** LISTED RECORDS follows **
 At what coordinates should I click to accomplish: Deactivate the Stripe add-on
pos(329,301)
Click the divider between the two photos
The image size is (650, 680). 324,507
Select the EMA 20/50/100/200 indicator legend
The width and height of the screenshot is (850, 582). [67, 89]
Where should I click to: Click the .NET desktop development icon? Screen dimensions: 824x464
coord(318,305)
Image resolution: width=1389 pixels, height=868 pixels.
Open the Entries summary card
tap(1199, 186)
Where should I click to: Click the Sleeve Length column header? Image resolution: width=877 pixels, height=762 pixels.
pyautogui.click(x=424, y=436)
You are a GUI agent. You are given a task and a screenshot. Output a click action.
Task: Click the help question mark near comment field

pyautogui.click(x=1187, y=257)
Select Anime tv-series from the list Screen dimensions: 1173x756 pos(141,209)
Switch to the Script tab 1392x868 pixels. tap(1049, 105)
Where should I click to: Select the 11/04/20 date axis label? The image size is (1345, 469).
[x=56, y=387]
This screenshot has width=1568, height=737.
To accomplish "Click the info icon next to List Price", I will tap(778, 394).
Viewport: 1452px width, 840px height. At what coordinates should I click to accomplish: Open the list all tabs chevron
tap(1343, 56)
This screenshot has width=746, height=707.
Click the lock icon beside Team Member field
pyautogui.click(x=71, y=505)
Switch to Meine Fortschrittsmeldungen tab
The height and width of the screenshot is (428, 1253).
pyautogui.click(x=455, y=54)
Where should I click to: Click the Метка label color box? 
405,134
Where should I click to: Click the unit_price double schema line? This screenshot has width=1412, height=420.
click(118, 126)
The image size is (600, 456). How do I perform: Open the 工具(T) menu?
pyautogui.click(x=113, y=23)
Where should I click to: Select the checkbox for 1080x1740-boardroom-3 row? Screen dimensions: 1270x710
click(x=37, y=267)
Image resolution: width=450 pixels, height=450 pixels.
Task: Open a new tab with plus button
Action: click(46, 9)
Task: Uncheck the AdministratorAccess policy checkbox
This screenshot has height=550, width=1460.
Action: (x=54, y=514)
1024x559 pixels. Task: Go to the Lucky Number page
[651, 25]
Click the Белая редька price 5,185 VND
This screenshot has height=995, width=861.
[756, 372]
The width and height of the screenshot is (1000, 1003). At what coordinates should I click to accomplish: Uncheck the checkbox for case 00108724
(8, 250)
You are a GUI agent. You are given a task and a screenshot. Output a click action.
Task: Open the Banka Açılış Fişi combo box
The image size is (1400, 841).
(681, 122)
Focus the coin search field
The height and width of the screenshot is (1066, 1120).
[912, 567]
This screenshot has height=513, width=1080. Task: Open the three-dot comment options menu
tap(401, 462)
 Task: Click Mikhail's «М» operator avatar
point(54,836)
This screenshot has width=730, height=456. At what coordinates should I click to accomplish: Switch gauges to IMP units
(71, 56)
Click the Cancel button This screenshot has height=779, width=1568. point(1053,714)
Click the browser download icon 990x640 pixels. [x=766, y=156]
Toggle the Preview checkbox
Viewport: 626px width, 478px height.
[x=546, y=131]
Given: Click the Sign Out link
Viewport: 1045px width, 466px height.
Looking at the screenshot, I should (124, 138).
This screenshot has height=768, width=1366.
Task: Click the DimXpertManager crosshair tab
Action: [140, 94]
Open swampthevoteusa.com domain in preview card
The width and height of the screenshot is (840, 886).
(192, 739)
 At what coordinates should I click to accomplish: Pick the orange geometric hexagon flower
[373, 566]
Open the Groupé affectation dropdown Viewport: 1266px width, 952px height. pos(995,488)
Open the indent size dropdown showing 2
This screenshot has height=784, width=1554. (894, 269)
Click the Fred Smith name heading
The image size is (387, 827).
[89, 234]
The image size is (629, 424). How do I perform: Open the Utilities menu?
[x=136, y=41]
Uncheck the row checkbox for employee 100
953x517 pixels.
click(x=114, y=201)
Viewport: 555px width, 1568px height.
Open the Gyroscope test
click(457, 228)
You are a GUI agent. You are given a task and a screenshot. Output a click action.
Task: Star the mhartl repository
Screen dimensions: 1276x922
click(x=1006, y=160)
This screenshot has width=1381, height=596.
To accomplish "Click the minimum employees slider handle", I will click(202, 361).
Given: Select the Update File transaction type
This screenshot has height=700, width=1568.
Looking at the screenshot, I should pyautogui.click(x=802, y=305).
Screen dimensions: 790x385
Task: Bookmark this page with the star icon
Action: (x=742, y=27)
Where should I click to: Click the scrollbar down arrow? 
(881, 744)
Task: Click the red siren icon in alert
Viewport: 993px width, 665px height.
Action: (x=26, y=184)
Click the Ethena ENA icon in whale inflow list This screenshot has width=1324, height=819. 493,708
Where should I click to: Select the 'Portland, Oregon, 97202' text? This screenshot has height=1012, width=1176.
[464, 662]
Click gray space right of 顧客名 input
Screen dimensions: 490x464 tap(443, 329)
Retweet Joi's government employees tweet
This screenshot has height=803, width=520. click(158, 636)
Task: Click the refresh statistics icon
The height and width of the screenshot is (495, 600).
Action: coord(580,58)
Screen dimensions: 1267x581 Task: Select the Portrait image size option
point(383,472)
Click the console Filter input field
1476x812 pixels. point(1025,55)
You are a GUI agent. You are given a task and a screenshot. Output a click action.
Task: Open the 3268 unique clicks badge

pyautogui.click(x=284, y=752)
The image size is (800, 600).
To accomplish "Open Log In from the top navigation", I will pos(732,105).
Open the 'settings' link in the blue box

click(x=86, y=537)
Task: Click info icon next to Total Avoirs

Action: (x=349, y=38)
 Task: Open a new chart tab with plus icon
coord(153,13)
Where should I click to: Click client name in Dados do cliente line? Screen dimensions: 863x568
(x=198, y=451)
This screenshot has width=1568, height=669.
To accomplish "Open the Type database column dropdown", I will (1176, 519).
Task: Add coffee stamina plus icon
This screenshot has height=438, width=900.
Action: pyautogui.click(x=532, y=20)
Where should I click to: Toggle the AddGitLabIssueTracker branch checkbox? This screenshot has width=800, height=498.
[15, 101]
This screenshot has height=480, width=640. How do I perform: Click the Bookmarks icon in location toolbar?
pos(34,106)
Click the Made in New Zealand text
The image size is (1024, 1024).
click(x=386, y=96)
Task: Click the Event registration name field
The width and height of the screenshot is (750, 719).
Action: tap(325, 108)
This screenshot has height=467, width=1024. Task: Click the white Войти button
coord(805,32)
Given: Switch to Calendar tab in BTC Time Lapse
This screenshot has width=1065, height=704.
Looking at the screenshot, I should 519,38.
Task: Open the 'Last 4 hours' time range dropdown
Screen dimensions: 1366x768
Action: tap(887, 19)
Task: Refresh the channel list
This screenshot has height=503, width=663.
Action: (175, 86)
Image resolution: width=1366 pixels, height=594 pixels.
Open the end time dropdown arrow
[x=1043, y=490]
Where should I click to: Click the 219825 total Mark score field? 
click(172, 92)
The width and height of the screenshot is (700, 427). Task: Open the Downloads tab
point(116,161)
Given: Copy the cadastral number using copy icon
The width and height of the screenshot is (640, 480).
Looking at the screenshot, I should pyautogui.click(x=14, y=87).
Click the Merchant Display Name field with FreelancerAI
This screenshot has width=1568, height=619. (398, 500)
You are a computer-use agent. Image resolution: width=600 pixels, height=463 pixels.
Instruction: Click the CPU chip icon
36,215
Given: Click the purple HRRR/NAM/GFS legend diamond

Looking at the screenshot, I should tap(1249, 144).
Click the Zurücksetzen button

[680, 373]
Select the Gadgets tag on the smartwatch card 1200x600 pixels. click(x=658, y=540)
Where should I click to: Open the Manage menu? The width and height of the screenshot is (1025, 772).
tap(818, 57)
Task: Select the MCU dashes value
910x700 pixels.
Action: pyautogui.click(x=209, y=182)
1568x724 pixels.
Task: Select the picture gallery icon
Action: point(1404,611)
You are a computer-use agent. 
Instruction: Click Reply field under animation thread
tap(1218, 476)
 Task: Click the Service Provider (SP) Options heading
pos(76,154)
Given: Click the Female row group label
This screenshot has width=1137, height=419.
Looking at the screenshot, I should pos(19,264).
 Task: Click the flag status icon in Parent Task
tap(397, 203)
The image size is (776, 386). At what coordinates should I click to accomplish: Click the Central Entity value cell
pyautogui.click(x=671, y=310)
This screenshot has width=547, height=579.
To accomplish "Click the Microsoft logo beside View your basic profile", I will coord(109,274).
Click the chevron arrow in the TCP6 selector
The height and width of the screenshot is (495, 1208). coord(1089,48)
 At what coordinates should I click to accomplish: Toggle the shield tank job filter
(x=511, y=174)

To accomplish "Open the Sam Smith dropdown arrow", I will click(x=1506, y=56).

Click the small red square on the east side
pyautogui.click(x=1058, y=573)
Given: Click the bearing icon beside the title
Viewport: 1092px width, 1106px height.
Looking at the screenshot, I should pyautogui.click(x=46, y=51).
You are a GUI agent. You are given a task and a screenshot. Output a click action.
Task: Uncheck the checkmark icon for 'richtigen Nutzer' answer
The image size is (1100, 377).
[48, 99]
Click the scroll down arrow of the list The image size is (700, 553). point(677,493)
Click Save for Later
** End of LISTED RECORDS **
Take from the material above every line that includes the word "will".

▶ _EXERCISE ANSWER_:
To accomplish "Click the info icon next to List Price", I will tap(778, 394).
To accomplish "Click the minimum employees slider handle", I will click(202, 361).
To accomplish "Open Log In from the top navigation", I will pos(732,105).
To accomplish "Open the Type database column dropdown", I will (1176, 519).
To accomplish "Click the Microsoft logo beside View your basic profile", I will coord(109,274).
To accomplish "Open the Sam Smith dropdown arrow", I will click(x=1506, y=56).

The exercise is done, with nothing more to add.